▶ [DATA SUPPLIED]:
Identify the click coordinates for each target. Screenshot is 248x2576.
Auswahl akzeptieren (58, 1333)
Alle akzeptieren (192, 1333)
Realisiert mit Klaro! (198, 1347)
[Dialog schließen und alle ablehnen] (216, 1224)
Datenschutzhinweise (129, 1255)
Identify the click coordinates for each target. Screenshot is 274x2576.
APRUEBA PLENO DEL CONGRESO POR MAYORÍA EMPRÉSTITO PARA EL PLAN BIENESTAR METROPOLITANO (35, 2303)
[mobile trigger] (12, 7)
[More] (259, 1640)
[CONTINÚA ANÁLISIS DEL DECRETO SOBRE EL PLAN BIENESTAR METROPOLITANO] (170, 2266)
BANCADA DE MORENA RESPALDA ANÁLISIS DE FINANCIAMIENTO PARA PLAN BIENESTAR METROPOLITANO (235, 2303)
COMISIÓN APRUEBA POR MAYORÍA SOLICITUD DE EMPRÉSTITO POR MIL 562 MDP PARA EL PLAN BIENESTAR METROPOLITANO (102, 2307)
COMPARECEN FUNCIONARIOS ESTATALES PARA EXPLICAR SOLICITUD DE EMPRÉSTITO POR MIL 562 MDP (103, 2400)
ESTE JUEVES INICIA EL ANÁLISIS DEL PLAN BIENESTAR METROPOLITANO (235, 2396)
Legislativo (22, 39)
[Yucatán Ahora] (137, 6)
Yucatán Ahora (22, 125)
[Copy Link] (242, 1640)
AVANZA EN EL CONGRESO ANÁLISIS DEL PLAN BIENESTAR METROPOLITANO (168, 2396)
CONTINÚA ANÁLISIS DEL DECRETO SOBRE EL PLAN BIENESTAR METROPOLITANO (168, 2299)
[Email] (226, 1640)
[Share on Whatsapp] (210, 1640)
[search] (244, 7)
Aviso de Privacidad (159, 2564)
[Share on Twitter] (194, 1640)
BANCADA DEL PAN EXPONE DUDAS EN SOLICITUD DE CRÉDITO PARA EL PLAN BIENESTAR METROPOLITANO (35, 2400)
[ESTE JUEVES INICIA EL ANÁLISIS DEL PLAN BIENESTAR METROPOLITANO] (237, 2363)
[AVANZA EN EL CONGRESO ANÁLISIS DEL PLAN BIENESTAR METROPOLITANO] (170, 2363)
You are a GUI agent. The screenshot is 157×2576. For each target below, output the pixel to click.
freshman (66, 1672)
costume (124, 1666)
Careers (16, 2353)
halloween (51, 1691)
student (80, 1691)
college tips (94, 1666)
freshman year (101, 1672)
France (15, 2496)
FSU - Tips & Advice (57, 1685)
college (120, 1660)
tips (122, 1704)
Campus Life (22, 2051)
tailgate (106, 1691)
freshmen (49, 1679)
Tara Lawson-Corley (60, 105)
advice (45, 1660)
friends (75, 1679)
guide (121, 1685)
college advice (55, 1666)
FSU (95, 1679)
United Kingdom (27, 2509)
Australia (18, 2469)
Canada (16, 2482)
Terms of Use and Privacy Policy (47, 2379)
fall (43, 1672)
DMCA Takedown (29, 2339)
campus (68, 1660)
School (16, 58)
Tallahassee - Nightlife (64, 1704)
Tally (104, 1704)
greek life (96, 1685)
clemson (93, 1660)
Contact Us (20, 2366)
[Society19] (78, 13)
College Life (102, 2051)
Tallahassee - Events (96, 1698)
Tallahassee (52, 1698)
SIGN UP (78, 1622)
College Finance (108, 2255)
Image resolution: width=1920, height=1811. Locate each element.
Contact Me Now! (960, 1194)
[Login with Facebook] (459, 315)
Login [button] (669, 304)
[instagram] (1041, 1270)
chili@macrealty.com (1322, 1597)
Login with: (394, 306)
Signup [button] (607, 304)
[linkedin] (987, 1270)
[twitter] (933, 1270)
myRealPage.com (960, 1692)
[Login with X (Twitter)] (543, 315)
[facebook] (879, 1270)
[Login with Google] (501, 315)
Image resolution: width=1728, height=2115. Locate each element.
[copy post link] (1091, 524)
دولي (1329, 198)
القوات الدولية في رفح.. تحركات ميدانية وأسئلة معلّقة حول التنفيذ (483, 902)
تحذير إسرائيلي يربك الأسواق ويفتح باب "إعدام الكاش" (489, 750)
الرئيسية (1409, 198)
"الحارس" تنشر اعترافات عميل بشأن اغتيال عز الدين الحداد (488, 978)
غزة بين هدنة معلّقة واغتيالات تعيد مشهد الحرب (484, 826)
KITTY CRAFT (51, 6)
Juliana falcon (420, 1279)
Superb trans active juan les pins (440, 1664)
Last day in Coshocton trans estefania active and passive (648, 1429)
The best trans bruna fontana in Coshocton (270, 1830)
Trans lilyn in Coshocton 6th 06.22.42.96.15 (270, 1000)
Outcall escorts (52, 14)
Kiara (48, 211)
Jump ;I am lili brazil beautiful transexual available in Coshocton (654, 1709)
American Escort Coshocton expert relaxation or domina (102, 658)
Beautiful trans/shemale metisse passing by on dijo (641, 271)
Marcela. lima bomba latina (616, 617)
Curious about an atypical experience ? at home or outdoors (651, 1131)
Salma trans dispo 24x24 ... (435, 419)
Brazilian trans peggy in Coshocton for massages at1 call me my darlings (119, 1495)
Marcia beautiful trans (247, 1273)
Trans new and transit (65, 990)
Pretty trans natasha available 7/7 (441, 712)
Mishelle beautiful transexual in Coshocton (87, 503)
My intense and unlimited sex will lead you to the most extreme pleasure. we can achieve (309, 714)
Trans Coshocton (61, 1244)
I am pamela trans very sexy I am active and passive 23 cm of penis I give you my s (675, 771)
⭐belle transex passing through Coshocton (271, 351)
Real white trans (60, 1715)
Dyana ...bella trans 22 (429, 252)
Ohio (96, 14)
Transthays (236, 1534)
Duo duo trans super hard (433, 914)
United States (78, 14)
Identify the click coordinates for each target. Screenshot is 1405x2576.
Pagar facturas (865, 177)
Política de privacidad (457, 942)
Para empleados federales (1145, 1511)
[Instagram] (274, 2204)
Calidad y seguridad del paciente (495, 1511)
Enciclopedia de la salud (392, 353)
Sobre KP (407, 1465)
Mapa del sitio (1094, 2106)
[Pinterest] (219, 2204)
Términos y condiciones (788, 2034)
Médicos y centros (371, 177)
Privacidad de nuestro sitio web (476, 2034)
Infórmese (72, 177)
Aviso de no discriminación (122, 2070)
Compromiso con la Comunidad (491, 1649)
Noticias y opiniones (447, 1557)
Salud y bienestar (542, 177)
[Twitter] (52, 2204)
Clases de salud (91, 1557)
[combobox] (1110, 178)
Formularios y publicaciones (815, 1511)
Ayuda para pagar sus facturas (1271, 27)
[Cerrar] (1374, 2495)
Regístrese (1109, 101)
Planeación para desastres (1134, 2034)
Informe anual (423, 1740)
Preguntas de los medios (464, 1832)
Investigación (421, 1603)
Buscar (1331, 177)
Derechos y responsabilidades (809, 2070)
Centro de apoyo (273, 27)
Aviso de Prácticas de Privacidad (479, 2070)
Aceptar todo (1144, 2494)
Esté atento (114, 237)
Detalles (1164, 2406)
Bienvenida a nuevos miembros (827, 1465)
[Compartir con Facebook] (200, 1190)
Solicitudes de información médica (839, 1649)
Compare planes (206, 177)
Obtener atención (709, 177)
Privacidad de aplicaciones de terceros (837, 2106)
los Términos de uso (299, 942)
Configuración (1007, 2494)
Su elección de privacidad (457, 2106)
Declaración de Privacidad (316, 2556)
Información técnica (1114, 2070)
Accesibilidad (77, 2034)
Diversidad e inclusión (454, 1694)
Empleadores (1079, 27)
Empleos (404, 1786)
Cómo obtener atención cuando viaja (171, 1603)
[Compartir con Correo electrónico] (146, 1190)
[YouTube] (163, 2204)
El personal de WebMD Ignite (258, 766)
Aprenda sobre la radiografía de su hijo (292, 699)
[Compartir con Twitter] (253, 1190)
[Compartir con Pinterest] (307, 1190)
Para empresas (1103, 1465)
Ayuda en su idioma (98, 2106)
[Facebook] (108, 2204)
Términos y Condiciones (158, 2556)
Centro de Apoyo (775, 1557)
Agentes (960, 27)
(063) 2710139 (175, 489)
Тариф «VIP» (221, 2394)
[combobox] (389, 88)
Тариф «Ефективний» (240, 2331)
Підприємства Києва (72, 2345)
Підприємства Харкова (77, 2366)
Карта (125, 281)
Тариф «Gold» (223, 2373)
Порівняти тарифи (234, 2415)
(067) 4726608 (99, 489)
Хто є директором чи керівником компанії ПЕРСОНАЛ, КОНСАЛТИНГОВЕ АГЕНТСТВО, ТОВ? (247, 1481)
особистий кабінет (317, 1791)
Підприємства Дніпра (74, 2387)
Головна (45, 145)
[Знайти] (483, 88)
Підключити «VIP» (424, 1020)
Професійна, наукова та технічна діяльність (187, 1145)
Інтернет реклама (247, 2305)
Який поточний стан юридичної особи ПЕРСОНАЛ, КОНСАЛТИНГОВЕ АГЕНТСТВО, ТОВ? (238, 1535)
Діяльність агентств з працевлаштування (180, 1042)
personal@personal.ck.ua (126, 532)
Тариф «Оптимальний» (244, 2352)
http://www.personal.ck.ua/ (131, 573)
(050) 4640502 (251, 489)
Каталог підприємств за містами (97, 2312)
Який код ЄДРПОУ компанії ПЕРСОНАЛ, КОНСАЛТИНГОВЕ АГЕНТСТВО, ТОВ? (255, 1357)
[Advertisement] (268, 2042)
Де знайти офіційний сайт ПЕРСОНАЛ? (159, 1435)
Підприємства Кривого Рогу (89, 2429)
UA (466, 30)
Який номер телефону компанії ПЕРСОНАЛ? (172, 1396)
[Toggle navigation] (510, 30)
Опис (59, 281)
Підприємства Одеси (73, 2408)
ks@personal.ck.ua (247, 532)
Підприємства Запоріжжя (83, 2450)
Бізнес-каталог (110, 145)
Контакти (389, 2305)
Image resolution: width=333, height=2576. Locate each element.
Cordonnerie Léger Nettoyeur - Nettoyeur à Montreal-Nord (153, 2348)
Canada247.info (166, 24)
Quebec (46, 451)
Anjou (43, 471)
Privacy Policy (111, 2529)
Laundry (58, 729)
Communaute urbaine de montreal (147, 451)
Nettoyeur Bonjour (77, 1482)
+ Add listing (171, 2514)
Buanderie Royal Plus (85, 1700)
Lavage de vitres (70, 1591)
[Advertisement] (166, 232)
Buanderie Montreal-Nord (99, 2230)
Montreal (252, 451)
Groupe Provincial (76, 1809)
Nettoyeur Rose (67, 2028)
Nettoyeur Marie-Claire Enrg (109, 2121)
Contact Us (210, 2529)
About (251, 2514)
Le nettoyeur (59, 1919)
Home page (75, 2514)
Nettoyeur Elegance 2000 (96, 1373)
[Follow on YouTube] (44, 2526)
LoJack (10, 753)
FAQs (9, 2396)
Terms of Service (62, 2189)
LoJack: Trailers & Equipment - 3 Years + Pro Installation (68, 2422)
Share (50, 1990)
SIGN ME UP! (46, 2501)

▶ [INSTRUCTIONS FOR THE TASK]: Take the listing above and repeat exactly the lines from the one containing "COMISIÓN APRUEBA POR" through the one containing "COMPARECEN FUNCIONARIOS ESTATALES", both included.

▶ [TASK RESPONSE]:
COMISIÓN APRUEBA POR MAYORÍA SOLICITUD DE EMPRÉSTITO POR MIL 562 MDP PARA EL PLAN BIENESTAR METROPOLITANO (102, 2307)
COMPARECEN FUNCIONARIOS ESTATALES PARA EXPLICAR SOLICITUD DE EMPRÉSTITO POR MIL 562 MDP (103, 2400)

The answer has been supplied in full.